The reenactment, in its thirty-seventh year, remained an improvised affair. “There’s a script, but I usually forget my lines,” Rob said. The previous year, he’d gone blank at the moment when he was supposed to tell his men to gather water and firewood. “So I ended up saying, ‘Lieutenant Hicks, get your men to do some stuff.’” He shrugged. “Most of the crowd was too far gone to notice.”
The reenactment also had a shifting cast. A mainstay of the troupe once failed to show up because “he was on holiday at the Queen’s request,” Rob said; in other words, in prison, for possession of drugs. Another lost his part due to “lead poisoning,” meaning he’d shot himself. Also, since the reenactment came on the last day of the festival, it inevitably suffered from AWOL sailors: men too hung over to show up. This gave me an idea. I asked Rob if Roger and I might serve as fill-ins.
Rob smiled. “See how you feel come Sunday morning.” Then he told me where to meet the reenactors: at eight-thirty A.M. in a garage behind the police station. “We may have to spring a few blokes to fill out the crew.”

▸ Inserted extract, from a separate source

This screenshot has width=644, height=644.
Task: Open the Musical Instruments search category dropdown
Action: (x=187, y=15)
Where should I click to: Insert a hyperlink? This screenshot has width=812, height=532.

Eric Deeral hadn’t exaggerated when warning me about the drive to the Aboriginal settlement at Hopevale. Several miles from Cooktown, the highway dwindled to an unpaved track winding into the wilds of the Cape York Peninsula. The few vehicles coming the other way looked like lunar landing craft, emerging from dust clouds with spare tires, jerry cans of petrol and water, and other life-support systems strapped to the roof. They had their headlights switched on to navigate the murk, and snorkel-like tubes extruding from the hood so the engine could suck in air if the rest of the car was submerged. The only other signs of life during the hour-long drive were the towering termite hills that Banks and Solander described. To me they looked less druidical than dunglike, as if deposited by a dyspeptic elephant.

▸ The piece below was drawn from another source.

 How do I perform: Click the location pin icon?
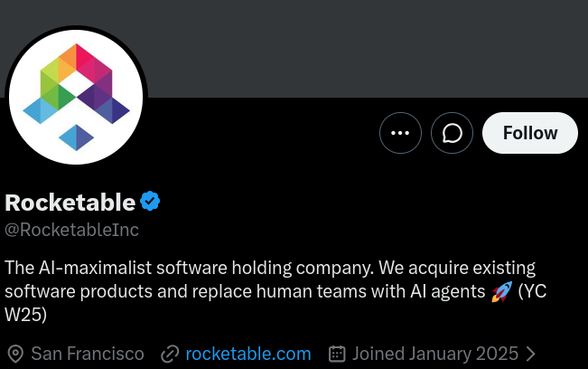tap(15, 354)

Hopevale, which lay well off this “road,” seemed at first an outback mirage. It looked like a modest outer suburb of Sydney: traffic roundabouts, tidy rows of corrugated-roof bungalows, and gardens splashed with bougainvillea and frangipani, as well as Hills Hoists, the rotating clotheslines that are as ubiquitous in Australian backyards as barbecues. A small shopping mall anchored one side of the settlement, a Lutheran church the other.
On closer inspect
ion, Hopevale had the air of a rural encampment. Between the clusters of houses lay large patches of open ground filled with horse droppings and fleabitten dogs. People gathered around small, open fires. I found Eric’s cousin, George Rosedale, sitting on a rickety chair in front of his sister’s house. White-haired, with thick glasses, he had the distinctive physique of many Aborigines I’d met: long, thin legs that seemed birdlike when paired with his barrel chest and large, square head. A black dog curled beside his bare feet.
George greeted me with a cheerful “G’day, mate.” But beneath the Aussie slang I caught a discernible German accent. Missionaries only recently arrived from Europe had educated George, a few years older than his cousin, and he’d later become a Lutheran pastor.

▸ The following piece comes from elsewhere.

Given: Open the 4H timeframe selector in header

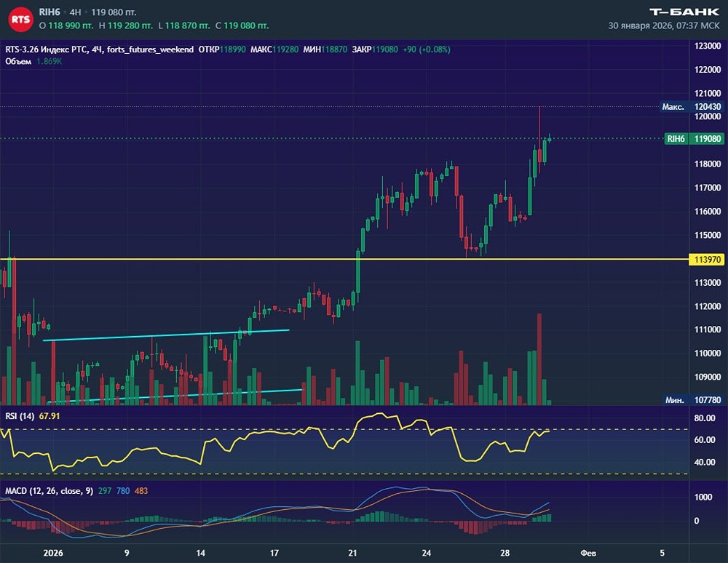Looking at the screenshot, I should [x=75, y=12].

In other places I’d visited, Tahiti in particular, Christianity had proved a mixed blessing at best, displacing and in some cases destroying native belief and culture. But when I asked George about this, he said the Aboriginal experience was different. Elsewhere in the Pacific, Christianity preceded colonialism. “By the time the missionaries arrived here,” George said, “much worse damage had already been done.”